Assignment: Please transcribe the entries exactly and omit the images they contain.

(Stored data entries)
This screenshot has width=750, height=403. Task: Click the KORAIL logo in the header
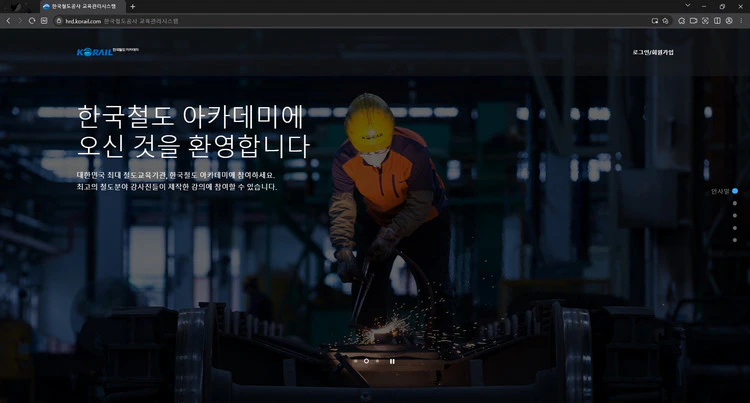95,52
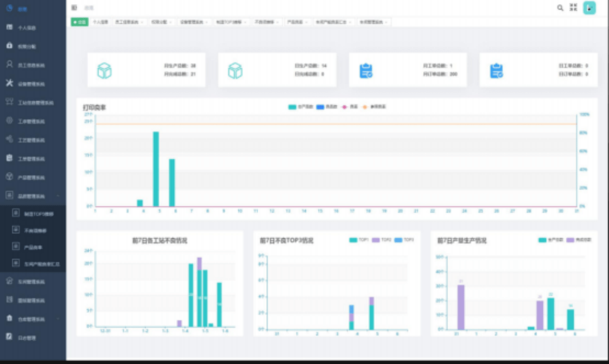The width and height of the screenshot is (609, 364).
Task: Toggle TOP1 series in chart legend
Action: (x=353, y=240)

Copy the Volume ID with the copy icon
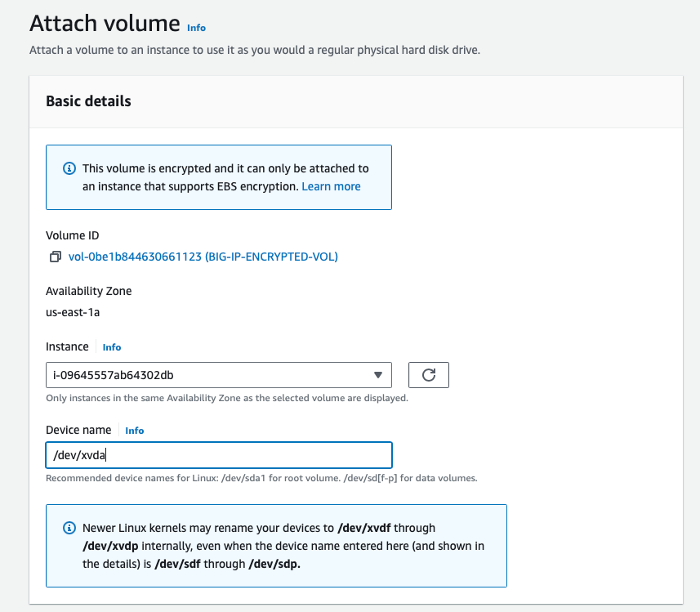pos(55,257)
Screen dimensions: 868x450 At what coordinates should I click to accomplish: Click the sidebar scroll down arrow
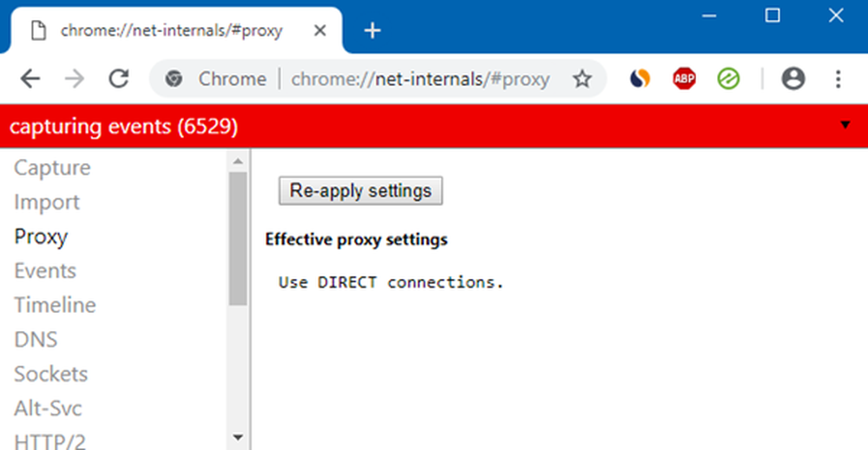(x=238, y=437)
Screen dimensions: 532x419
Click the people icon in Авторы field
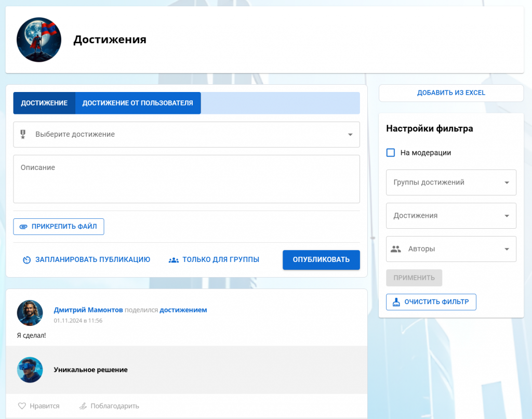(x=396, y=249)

Answer to this exercise:
This screenshot has width=750, height=403. Task: Click the KORAIL logo in the header
95,52
The width and height of the screenshot is (609, 364).
Task: Toggle TOP1 series in chart legend
Action: (x=353, y=240)

Copy the Volume ID with the copy icon
pos(55,257)
Screen dimensions: 868x450 At what coordinates should I click to accomplish: Click the sidebar scroll down arrow
(x=238, y=437)
Screen dimensions: 532x419
Click the people icon in Авторы field
(x=396, y=249)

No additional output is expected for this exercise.